## **Problem Statement:**
For a safe and secure lending experience, it's important to analyze the past data. In this project, you have to build a deep learning model to predict the chance of default for future loans using the historical data. As you will see, this dataset is highly imbalanced and includes a lot of features that make this problem more challenging.

## **Objective:**
Create a model that predicts whether or not an applicant will be able to repay a loan using the historical data

## **Steps to be done:**

1. Load the dataset that is given to you


In [None]:
#Upload the kaggle.json file
from google.colab import files
files.upload()

In [None]:
!pwd


In [None]:
ls


In [None]:
!unzip loan_data.zip -d loan_data

In [None]:
import os
os.listdir("/content/loan_data")

In [None]:
import pandas as pd
ld=pd.read_csv("loan_data.csv",index_col="SK_ID_CURR")
ld.head()

2. Check for null values in the dataset

In [None]:
column_values=ld.isnull().sum()
columns_with_null_values=column_values[column_values>0]
print(columns_with_null_values)

3. Print the percentage of default to a payer of the dataset for the TARGET column

In [None]:
default=(ld['TARGET']==0).sum() #In the context of a loan, "default" means the borrower has failed to meet the agreed-upon repayment terms
payer=(ld['TARGET']==1).sum()
default_to_payer=default/payer*100
print("percentage of default to a payer",default_to_payer)
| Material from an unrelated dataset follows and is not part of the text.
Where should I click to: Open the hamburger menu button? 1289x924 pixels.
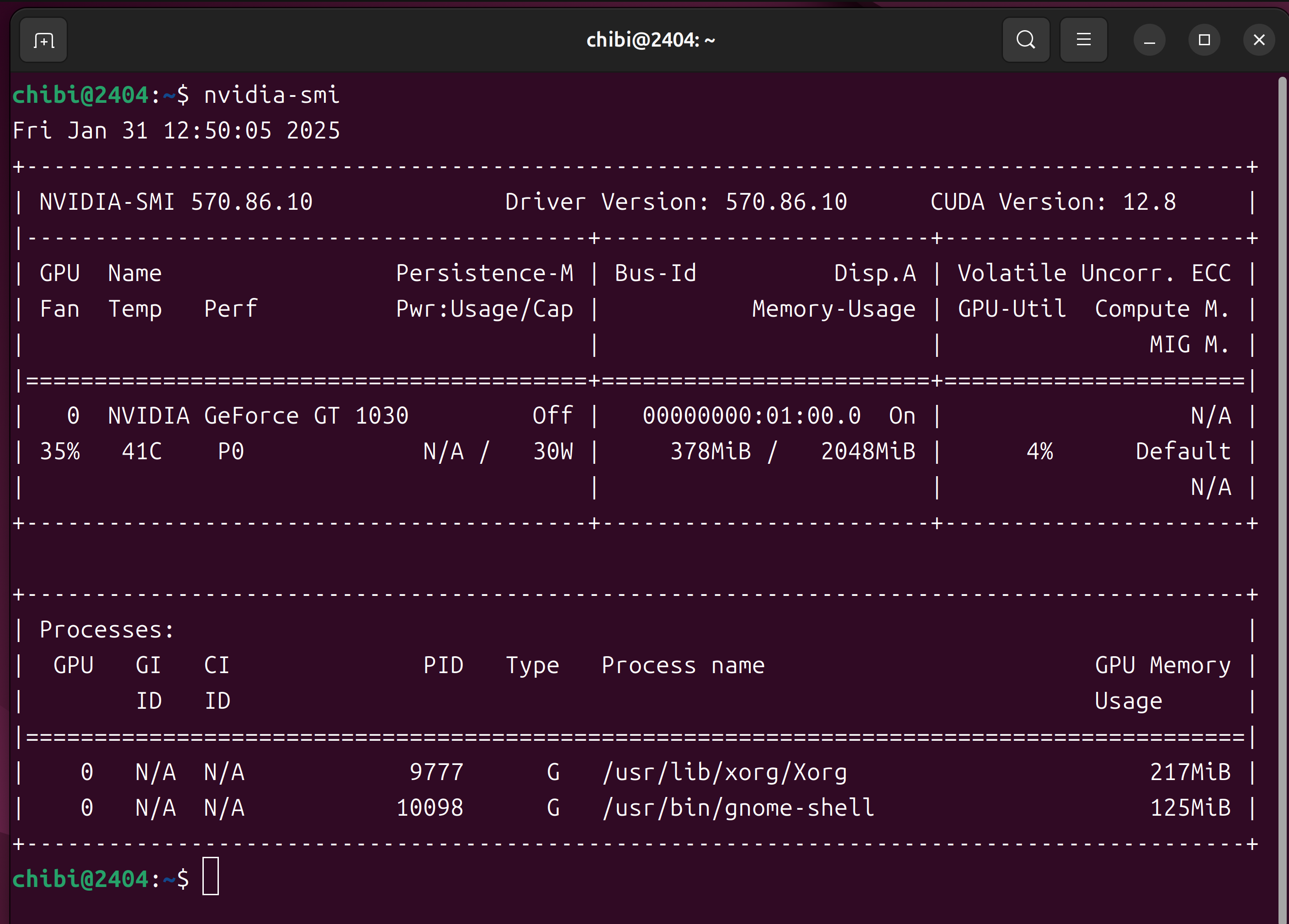tap(1083, 40)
6. Encode the columns that is required for the model

In [None]:
#Convert the categorical to numerical
categorical_cols = ld.select_dtypes(include=['object', 'category']).columns
print(categorical_cols)
#One-Hot Encoding
ld = pd.get_dummies(ld, columns=categorical_cols, drop_first=True)
print(ld)


4)Balance the dataset if the data is imbalanced

In [None]:
ld.isnull().sum()

In [None]:
 ld.corr(numeric_only=True)["TARGET"].sort_values(ascending=False)

In [None]:
#Remove columns which are not correlated with the target
# Correlation with target
target_corr = ld.corr(numeric_only=True)['TARGET'].abs()

# Drop features with correlation below threshold
weak_features = target_corr[target_corr < 0.01].index.tolist()
ld_filtered = ld.drop(columns=weak_features)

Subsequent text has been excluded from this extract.